◆ **What you are asked to do**
Reproduce all of the records word for word, omitting the pictures.

[Given data Boundary: Start]

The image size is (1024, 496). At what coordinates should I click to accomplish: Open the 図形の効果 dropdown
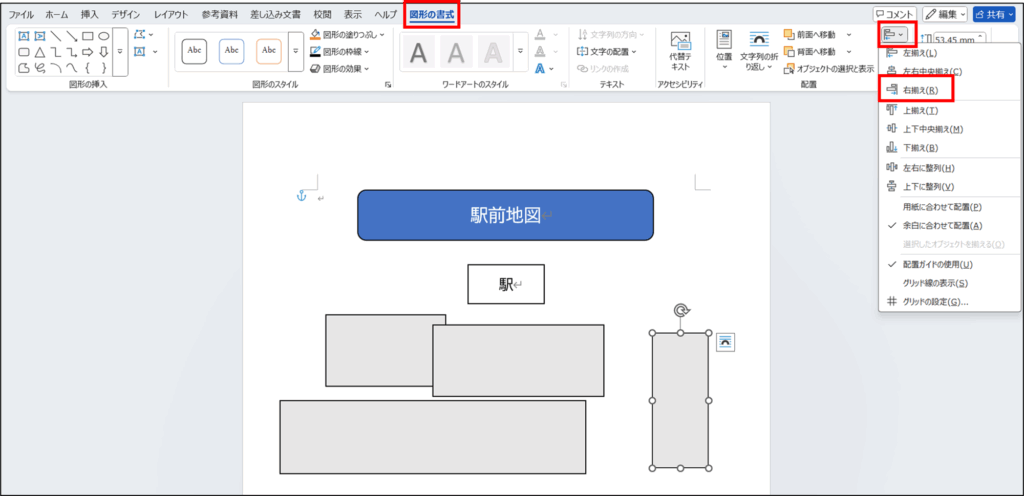tap(339, 69)
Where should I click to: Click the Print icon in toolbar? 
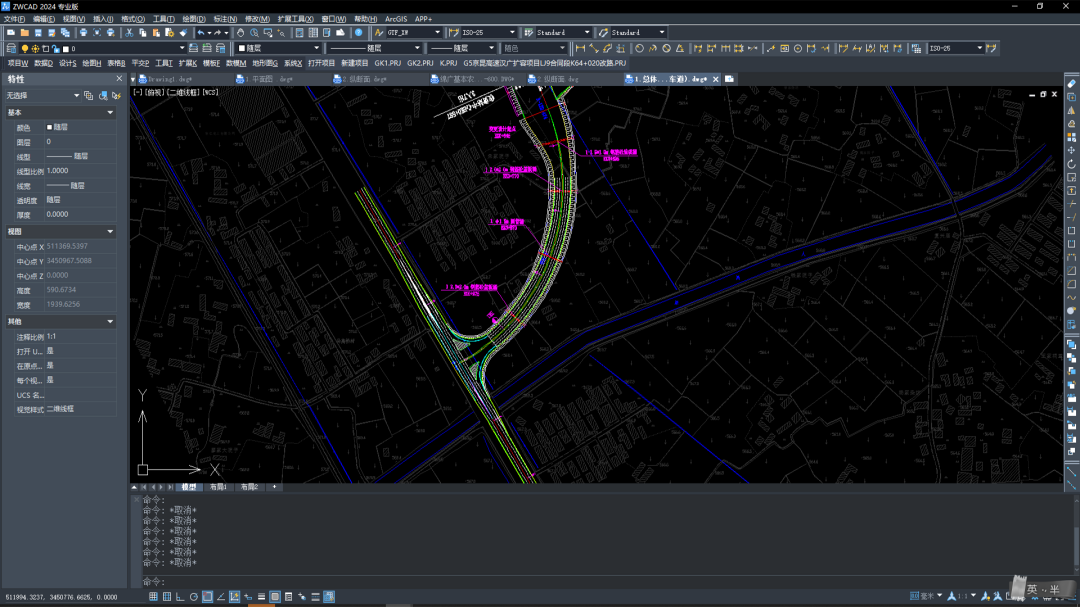[x=83, y=33]
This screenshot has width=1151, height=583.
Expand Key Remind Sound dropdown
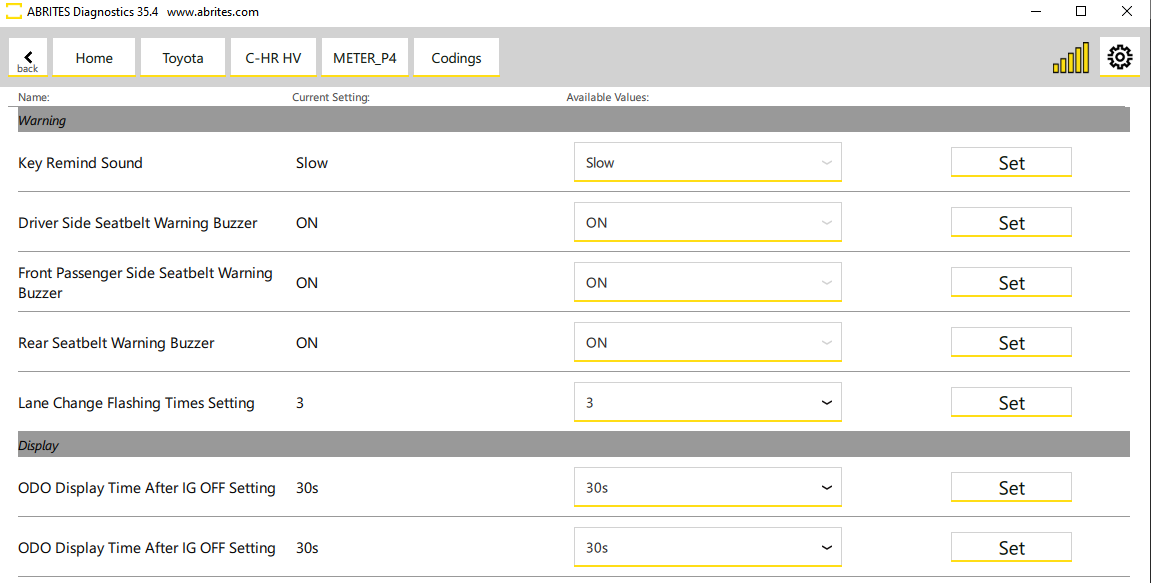click(707, 163)
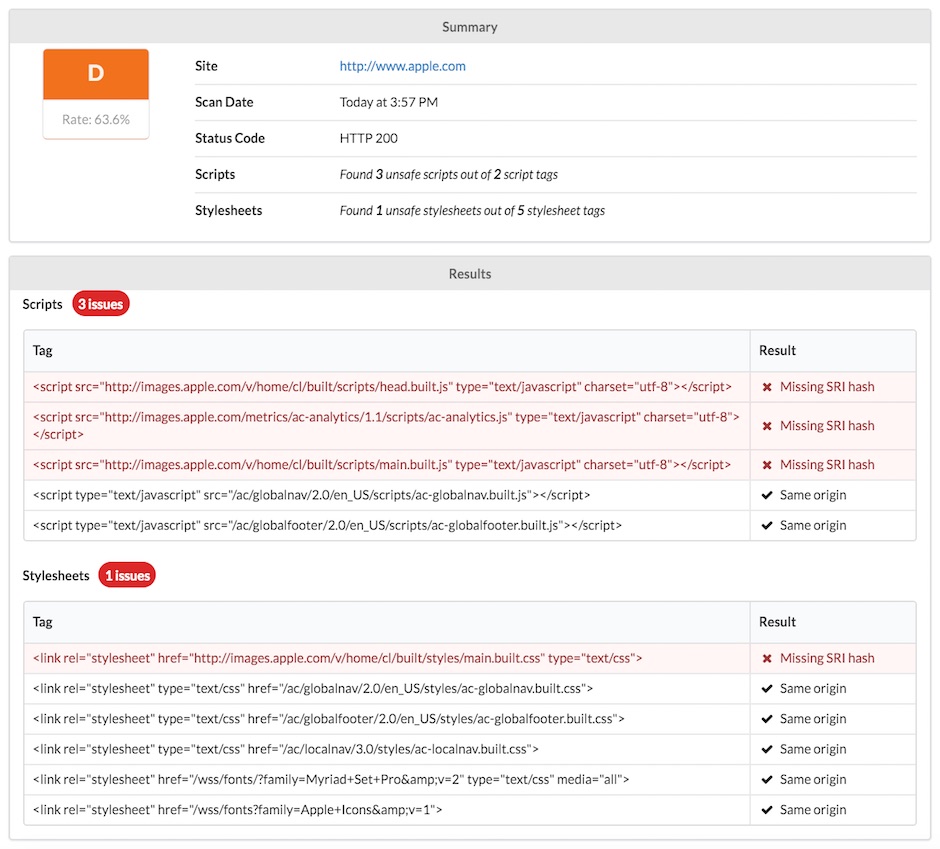Click the checkmark next to ac-localnav.built.css
Image resolution: width=940 pixels, height=849 pixels.
pyautogui.click(x=768, y=749)
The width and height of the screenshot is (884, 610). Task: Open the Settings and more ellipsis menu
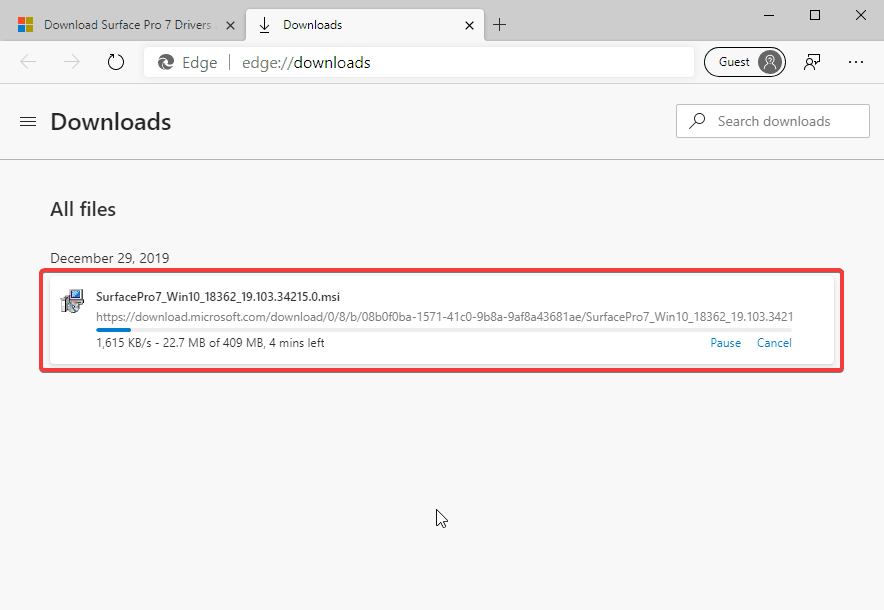pos(856,62)
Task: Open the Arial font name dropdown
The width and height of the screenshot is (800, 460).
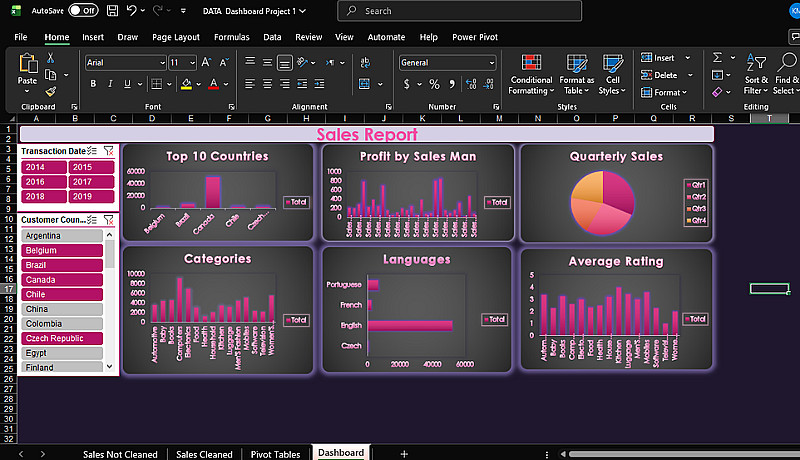Action: [x=162, y=62]
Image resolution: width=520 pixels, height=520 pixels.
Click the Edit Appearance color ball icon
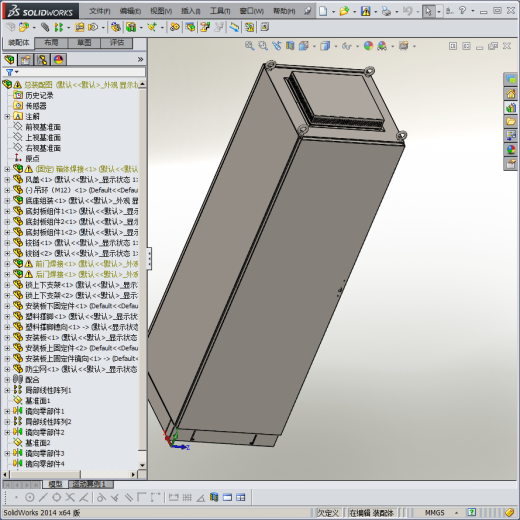tap(368, 46)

[Given data Boundary: End]

◆ **Task output**
The image size is (1024, 496). At what coordinates should I click to accomplish: Open the 図形の効果 dropdown
tap(339, 69)
Where should I click to: Click the Print icon in toolbar? 
[x=83, y=33]
This screenshot has width=1151, height=583.
Expand Key Remind Sound dropdown
click(707, 163)
Click the checkmark next to ac-localnav.built.css
Image resolution: width=940 pixels, height=849 pixels.
pyautogui.click(x=768, y=749)
The width and height of the screenshot is (884, 610). Task: Open the Settings and more ellipsis menu
pos(856,62)
Task: Open the Arial font name dropdown
The width and height of the screenshot is (800, 460).
Action: [x=162, y=62]
Image resolution: width=520 pixels, height=520 pixels.
Click the Edit Appearance color ball icon
tap(368, 46)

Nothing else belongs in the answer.